Ao saber dos planos iminentes de retorno de Machado, Rodríguez encerrou o tráfego aéreo comercial para Caracas, disse a autoridade dos EUA. Esses voos cancelados deveriam trazer centenas de trabalhadores humanitários para ajudar nos esforços de recuperação do terremoto, disse o funcionário.

Na segunda-feira, Machado alegou que o governo havia fechado seu espaço aéreo para impedir seu retorno, sem apresentar provas. O governo não respondeu a um pedido de comentário sobre o suposto fechamento.

Aparentemente preocupada com o facto de a raiva causada pela resposta ao terramoto poder pôr em risco a sua autoridade, Rodriguez atribuiu na quinta-feira qualquer crítica ao que chamou de “narrativas fabricadas em laboratórios de propaganda”.

Ela alegou que as equipas de resgate foram enviadas imediatamente com equipamento adequado para as zonas de desastre – ao contrário das queixas generalizadas dos residentes de que foram deixados sozinhos para procurar os seus entes queridos, sem equipas oficiais ou maquinaria pesada durante as primeiras 48 horas.

“Essas operações de propaganda, impulsionadas por interesses políticos partidários, são desprezíveis”, disse ela. “Não esperamos um dia, dois dias ou três dias. Ativamos imediatamente.” Ela prosseguiu dizendo que milhares de equipes de resgate civis e militares, bem como 11 hospitais de campanha internacionais, foram enviados para áreas afetadas pelo terremoto, acrescentando que o governo aprovou a criação de um fundo para receber doações para a reconstrução.

Na sexta-feira (3 de julho de 2026), a mídia estatal transmitiu-a visitando no hospital Hernan Alberto Gil Flores, um segurança de 43 anos retirado de um porão desabado depois de sobreviver quase oito dias sob os escombros. Seu dramático resgate na quinta-feira (2 de julho de 2026) serviu como raros pontos positivos em um dos períodos mais sombrios de que há memória para a Venezuela.

De acordo com a constituição da Venezuela, as ausências temporárias devem ser preenchidas pelo vice-presidente – que period a função anterior de Rodriguez – por até 90 dias, após os quais podem ser prorrogadas pela assembleia nacional por mais 90 dias.
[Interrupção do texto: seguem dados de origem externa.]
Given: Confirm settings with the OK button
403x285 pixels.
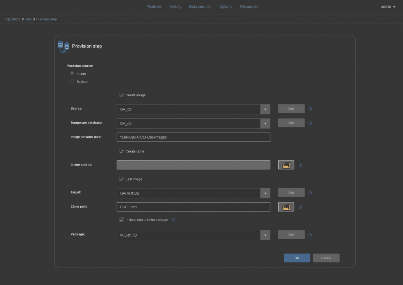Looking at the screenshot, I should click(x=297, y=258).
Na sexta-feira (3 de julho de 2026), expirou esse período provisório de 180 dias. Não houve comentários imediatos das autoridades sobre o que fariam, se é que fariam alguma coisa, em resposta à expiração do mandato de Rodriguez.

A Assembleia Nacional, controlada pelo partido de Rodríguez, pode desencadear eleições antecipadas se os legisladores declararem o cargo permanentemente vago.